» Word and item position data:
----

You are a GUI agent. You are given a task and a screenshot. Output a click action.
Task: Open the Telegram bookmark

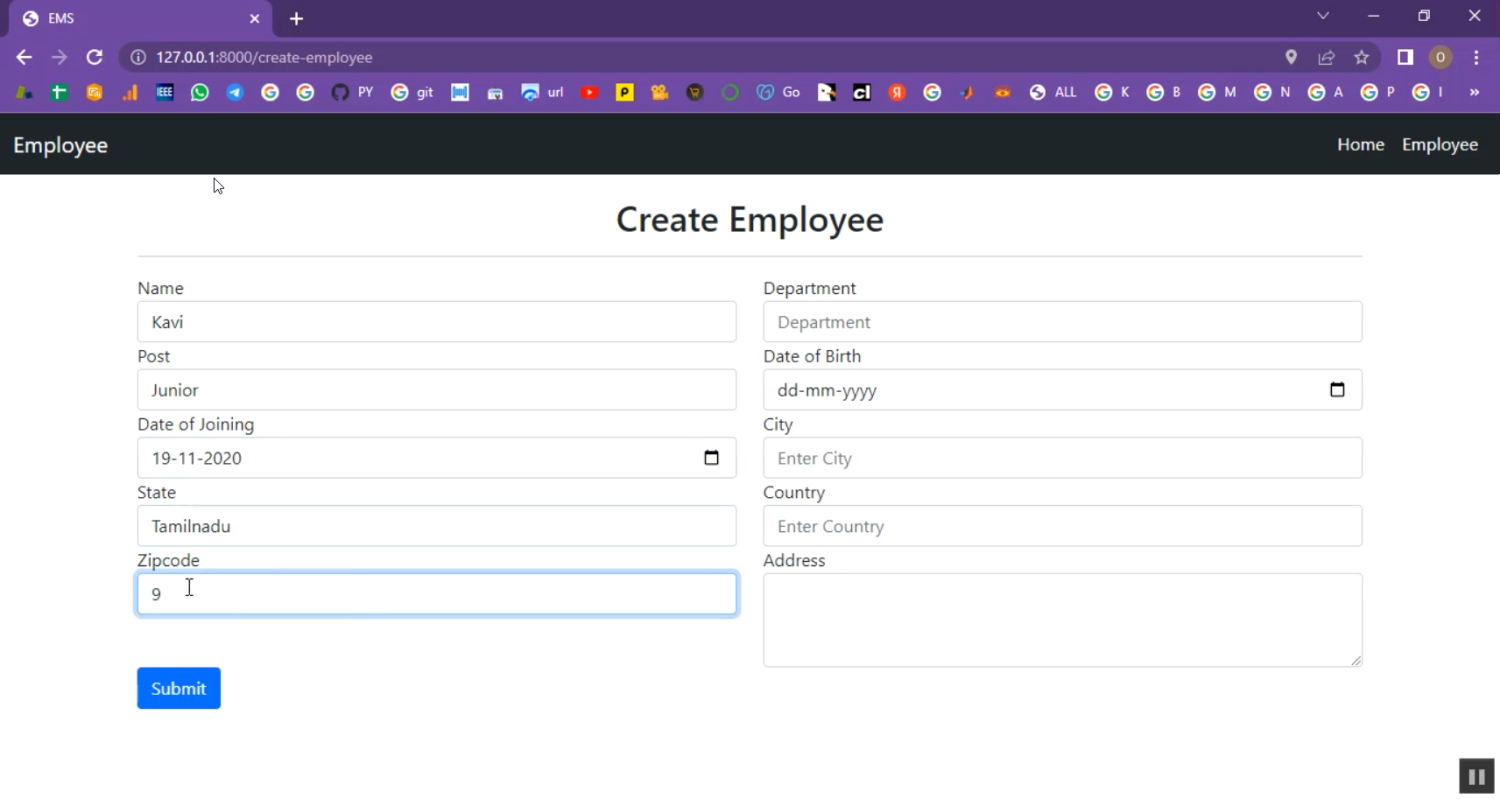pyautogui.click(x=235, y=92)
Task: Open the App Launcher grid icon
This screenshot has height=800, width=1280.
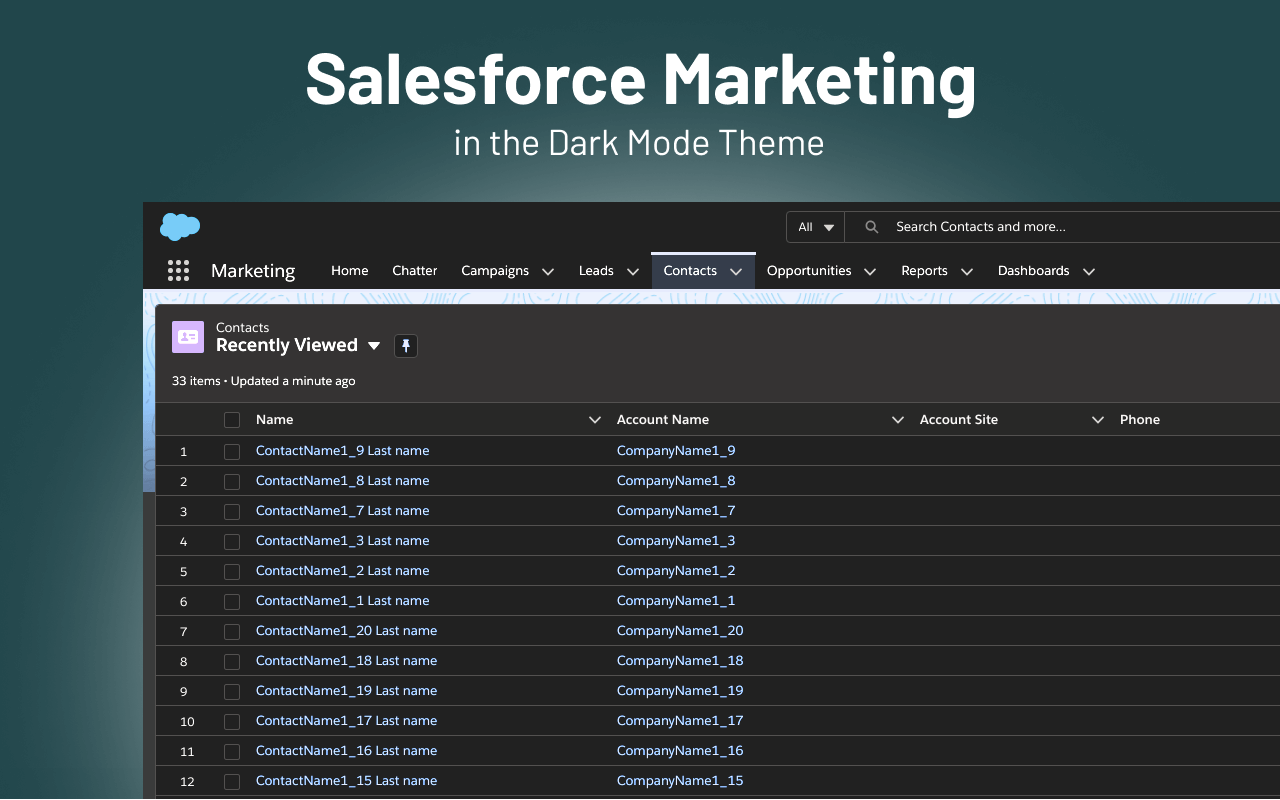Action: [178, 270]
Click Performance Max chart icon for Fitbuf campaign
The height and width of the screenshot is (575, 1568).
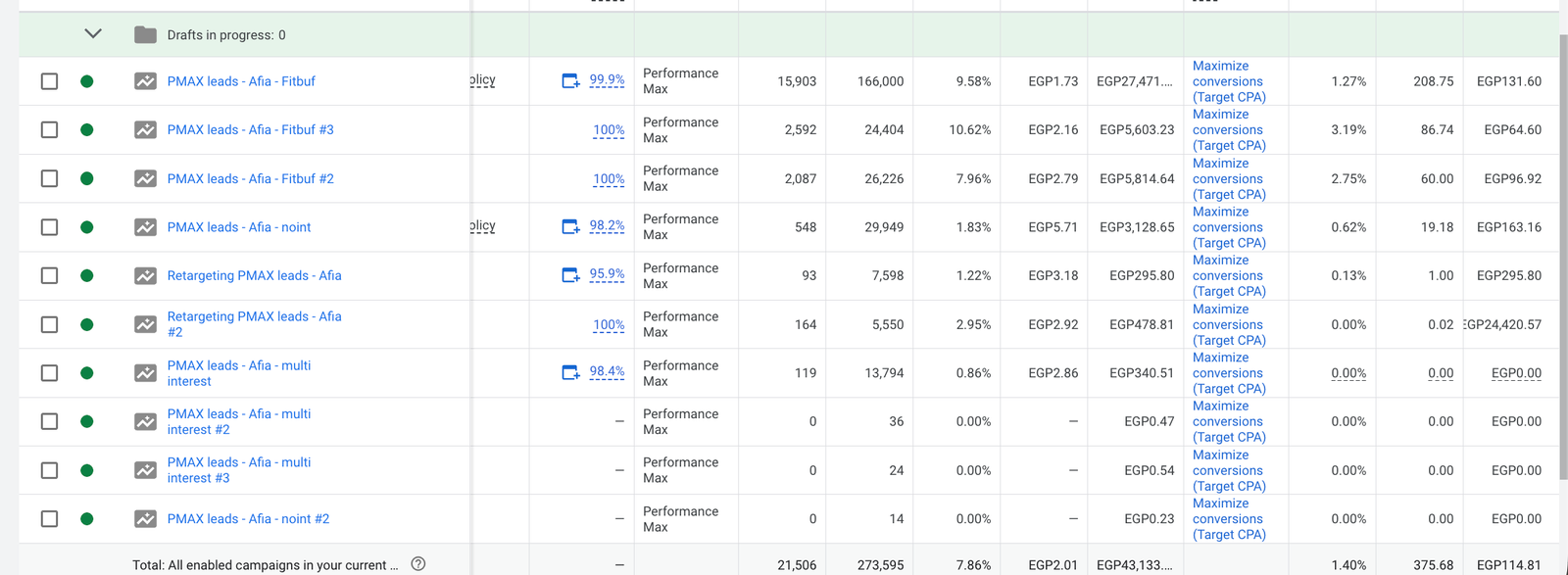(145, 81)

----

» Work to be completed: Please rewrite all the items above, replacing "screenshot" with "image" wherever it appears and keeping everything else the same. Leave the pictures out of your answer.

» Reply:
You are a GUI agent. You are given a task and a image. Output a click action.
Task: Open the Telegram bookmark

pyautogui.click(x=235, y=92)
Task: Open the App Launcher grid icon
This image has height=800, width=1280.
Action: [178, 270]
Click Performance Max chart icon for Fitbuf campaign
The height and width of the image is (575, 1568).
(145, 81)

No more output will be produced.